The bad news: the solution I can offer is pretty clunky and inelegant.
The good news: there is work being done on multiple fronts to make this a lot better soon.
The (current) solution:
Manually run two queries, one to get the list of users and another to filter on that list and get the totals.
Query 1 ideally should be this (in PlyQL):
select user, count(distinct device) as devices_count from data group by user having devices_count > 1.5 and devices_count < 2.5
notice the ±0.5 error bound on the device_count this is to account for having approximate counts there that may not be integers.

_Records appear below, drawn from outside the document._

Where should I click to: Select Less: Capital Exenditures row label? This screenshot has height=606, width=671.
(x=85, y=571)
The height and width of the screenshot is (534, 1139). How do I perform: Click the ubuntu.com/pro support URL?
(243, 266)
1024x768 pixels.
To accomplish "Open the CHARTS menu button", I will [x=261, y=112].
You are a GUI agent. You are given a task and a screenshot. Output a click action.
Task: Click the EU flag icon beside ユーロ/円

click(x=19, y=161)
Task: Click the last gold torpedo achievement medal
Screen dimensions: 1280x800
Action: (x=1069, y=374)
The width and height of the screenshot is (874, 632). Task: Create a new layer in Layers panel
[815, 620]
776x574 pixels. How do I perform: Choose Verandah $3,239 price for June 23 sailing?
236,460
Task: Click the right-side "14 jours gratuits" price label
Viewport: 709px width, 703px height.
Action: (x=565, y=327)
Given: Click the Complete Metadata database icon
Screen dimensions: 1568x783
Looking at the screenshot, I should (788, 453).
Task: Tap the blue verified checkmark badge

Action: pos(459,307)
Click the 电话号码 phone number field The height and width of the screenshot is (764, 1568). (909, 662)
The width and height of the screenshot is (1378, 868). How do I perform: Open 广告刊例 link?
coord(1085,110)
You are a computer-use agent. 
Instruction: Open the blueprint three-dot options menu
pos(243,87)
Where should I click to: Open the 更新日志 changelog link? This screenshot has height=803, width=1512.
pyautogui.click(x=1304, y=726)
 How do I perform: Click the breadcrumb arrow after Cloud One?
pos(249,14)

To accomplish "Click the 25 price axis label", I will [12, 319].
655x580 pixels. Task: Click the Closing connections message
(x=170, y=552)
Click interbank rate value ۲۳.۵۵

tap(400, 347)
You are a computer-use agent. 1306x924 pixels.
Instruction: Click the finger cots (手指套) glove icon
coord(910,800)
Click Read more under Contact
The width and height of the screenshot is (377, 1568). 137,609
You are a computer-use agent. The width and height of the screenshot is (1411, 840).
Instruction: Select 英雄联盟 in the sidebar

BUT THAT WONT WORK! there is a bug in Druid where you can not have a having filter on the result of a HyperLogLog
To get around that you could do this (in PlyQL or equivalently in Druid):
select user, count(distinct device)-2 as devices_count_above_2 from data group by user having devices_count_above_2 > -0.5 and devices_count_above_2 < 0.5
No that you have a list of users the second query is straight forward.
This approach is still not optimal. You have to run two queries and you have to materialize what might be a huge list of users.
There are 3 areas which are getting fixed right now:
The having on HLL bug is being worked on.
There is talk of adding support for Bloom Filter based filters which would prevent you from having to materialize a huge list of users
I am working on a planner feature in Plywood/PlyQL to allow you to use a query as a filter input to another query.